Start of DATA EXCERPTS
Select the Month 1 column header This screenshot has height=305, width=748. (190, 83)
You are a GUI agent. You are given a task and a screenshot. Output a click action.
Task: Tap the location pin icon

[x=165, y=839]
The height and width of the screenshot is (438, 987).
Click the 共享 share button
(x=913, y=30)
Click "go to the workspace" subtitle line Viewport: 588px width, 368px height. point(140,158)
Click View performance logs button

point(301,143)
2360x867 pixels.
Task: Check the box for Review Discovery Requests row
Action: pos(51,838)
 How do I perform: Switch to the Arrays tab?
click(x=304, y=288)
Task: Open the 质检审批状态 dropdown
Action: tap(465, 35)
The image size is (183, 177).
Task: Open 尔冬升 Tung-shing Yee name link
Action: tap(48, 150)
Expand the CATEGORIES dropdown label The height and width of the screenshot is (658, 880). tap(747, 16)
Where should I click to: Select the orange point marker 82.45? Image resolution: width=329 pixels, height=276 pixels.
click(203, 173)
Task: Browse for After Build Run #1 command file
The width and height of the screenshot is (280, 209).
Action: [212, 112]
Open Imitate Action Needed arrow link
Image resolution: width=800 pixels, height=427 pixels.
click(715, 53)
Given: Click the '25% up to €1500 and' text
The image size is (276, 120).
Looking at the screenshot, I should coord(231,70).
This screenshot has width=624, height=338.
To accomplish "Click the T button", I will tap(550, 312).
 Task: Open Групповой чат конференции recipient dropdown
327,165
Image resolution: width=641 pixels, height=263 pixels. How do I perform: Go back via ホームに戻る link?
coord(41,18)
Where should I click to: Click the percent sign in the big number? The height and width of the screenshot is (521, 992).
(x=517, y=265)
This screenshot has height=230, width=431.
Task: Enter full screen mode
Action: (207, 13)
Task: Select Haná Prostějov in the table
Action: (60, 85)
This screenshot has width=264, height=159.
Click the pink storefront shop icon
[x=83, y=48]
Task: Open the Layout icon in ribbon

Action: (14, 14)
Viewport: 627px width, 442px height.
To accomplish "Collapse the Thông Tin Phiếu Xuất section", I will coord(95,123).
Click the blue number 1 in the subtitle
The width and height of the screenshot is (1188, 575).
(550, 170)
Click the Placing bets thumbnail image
End of DATA EXCERPTS
=== TASK DIRECTIONS ===
Scan the lines above for the word "Viewport". Return each one that has it.

=== RESPONSE FOR THIS EXERCISE ===
Click "go to the workspace" subtitle line Viewport: 588px width, 368px height. point(140,158)
Viewport: 627px width, 442px height.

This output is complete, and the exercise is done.